A vítima era um rapaz de 20 anos. Ele foi encontrado com marcas de tiros em um beco e não havia identidade do rapaz nem testemunhas no local.

A 5ª Delegacia de Homicídios e Proteção à Pessoa prendeu dois policiais do 20º Batalhão de Polícia Militar, pela execução de um jovem de 20 anos em Porto Alegre (RS).

A detenção dos agentes aconteceu na última terça-feira (04/02/2020) e vinha sendo tratada com reserva pelas autoridades.

As informações foram confirmadas nesta segunda-feira (10/02/2020) pelo portal GaúchaZH.

O corpo com marca de tiros foi localizado no beco Souza Costa, no bairro Jardim Carvalho, na zona leste de Porto Alegre (RS).

Não havia identidade da vítima nem testemunhas no local.
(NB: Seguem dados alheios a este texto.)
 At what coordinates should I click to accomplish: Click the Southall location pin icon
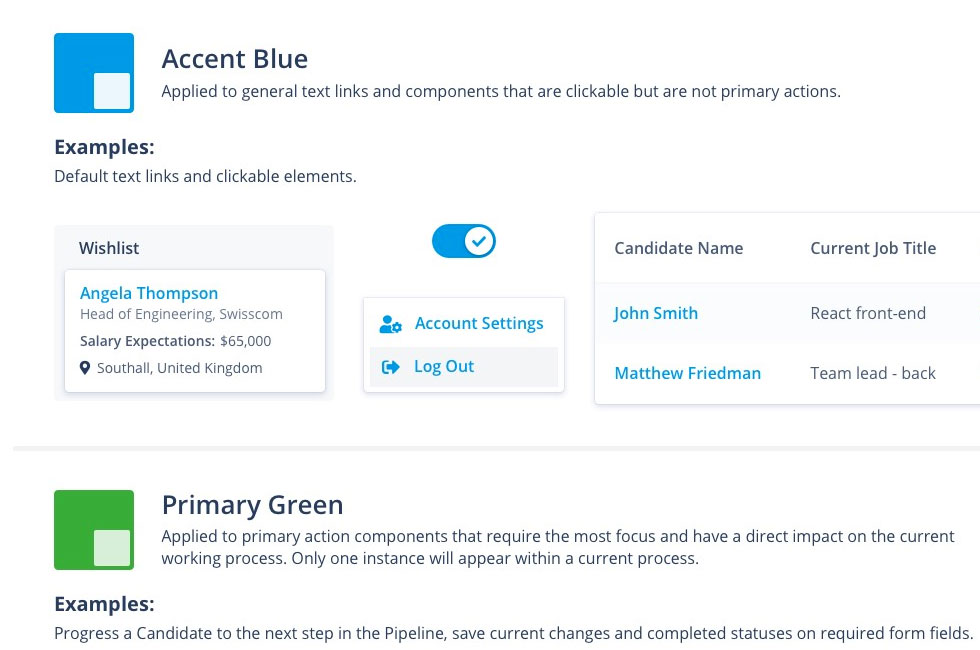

Um dia após a descoberta do corpo, uma ocorrência de desaparecimento foi registrada pela mãe de um rapaz de 20 anos
Às autoridades, a familiar relatou que vizinhos viram que o filho estava na rua, na manhã de 26 de janeiro, quando foi levado por policiais militares do 20º Batalhão em uma viatura.

O rapaz ainda teria dito aos presentes:
“Avisa a minha mãe que a Brigada me pegou”. Desde então, o jovem nunca mais foi visto

A mãe da vítima chegou a ir ao batalhão cobrar uma resposta, mas não existia nenhum registro de que seu filho tivesse sido conduzido em uma viatura.

O procedimento habitual da Brigada Militar é registrar um boletim de atendimento citando a abordagem a uma pessoa e sua identificação.

Também não havia documentos sobre o fato em delegacias.
O Instituto-Geral de Perícias (IGP) confirmou que o corpo encontrado no beco era do mesmo rapaz cuja familiar contava ter sumido após a abordagem da BM.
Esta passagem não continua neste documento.